The “baseload” grid model is outdated, and it is being replaced with an “efficiency” model which should be cheaper, easier to operate and more reliable.
The "efficiency" model relies on "demand-side management", which is a code word for individualized, per-application blackouts.  You still can't work, but at least you'll still get 50 watts to run a few lights and charge your phone.
I don’t think nuclear or coal will make any sort of comeback. The costs are too high.
Nuclear has been legislated out of the game.  It can be legislated right back.  It looks like it was just done in New York.

# Comment posted 7/27/2016:
Comment with full links posted at The Ergosphere.
a) average airconditioner in US is/was until recently efficiency class B (When I looked for advertisements in the US it was difficult to find out at all how much power the system needs for cooling, nobody seems to care about this) typical sale in germany is A+++.
There you go again, using a ratings system which is peculiar to your region instead of converting to common units.

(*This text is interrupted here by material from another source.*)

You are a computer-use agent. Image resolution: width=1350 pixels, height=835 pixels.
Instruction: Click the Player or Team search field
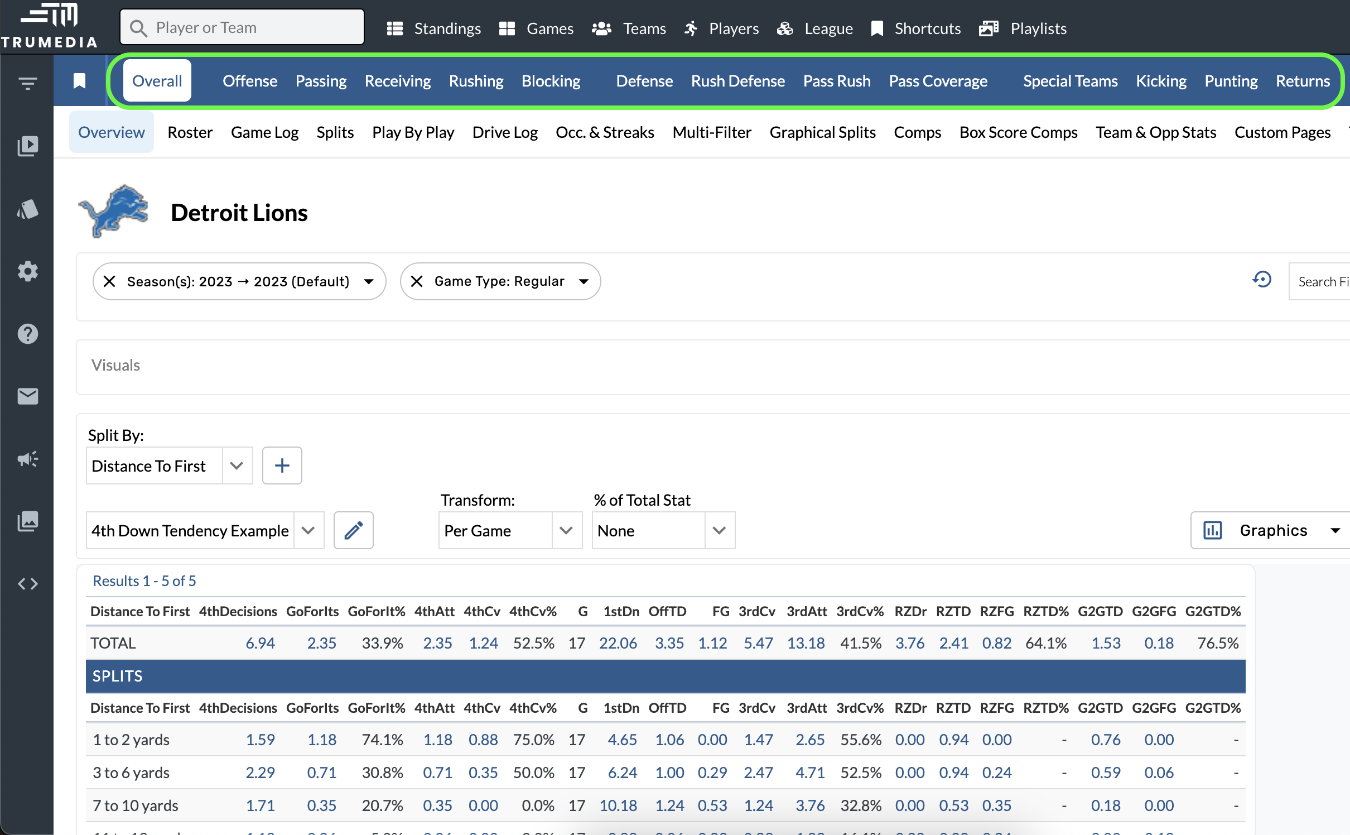click(x=242, y=27)
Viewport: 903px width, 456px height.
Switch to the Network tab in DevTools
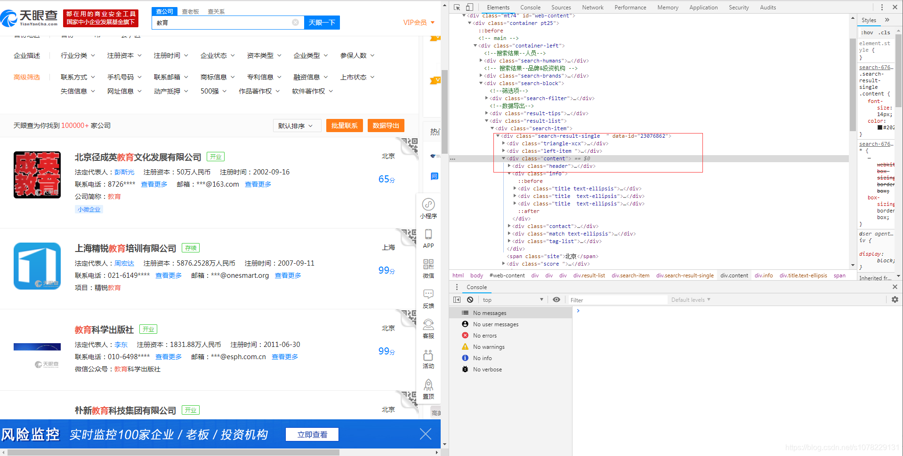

US units are rated by SEER, which is BTU/hr/kW(e).  To convert this to CoP, you divide by roughly 3.4.  A quick check of a major domestic retailer's selection finds window units of SEER 11,2 in the cheapest, 11.8 for a slightly more expensive unit, and SEER 10.7 for a much more expensive multi-function unit.  These numbers correspond to CoP of ~3.4, ~3.5 and ~3.1.

A newer ductless heat pump with a much larger outer unit has a SEER of 19, CoP about 5.6... but it costs more than 4.5 times as much as the cheapest window unit.  Further, someone who rents cannot modify the building.

Producing the same 15,100 BTU/hr with both the cheapest and ductless units would show a power difference of 553 watts.  At 13¢/kWh, this is a cost difference of 7.2 cents per hour; at 500 hours per year, you'd save a whole $36.  Paying interest on the $1450 cost difference at 3%/year is $43.50.
On top of this again comes the poor efficiency of the airconditioners in use. in the US.
Owner-occupied dwellings in hot parts of the USA almost always have central air.
having a badly insulated house with loww building mass, which does not allow to cool tha house by opening some windws during the night and keep the cold inside till next evening
This is impossible in many areas.  Phoenix, AZ often has overnight temperatures which do not fall below 90°F (32 C).  Areas eastward to Texas are not all that much better, and then you run into tropical coastline humidity.

Thermal mass is a waste in such areas.  It is more efficient to let an empty dwelling heat up during the day and minimize its conductive heat gain, then bring the temperature down quickly when people are home.  True, it would also help to have some "thermal mass" in the form of ice storage which could cool the space quickly without placing demands on the electric grid, but that works in conjunction with a low-mass building.

BTW, as I write this I have a fan bringing in cool outside air to chill the bedroom, and a dehumidifier to keep the basement dry.  I have no other climate-control systems running.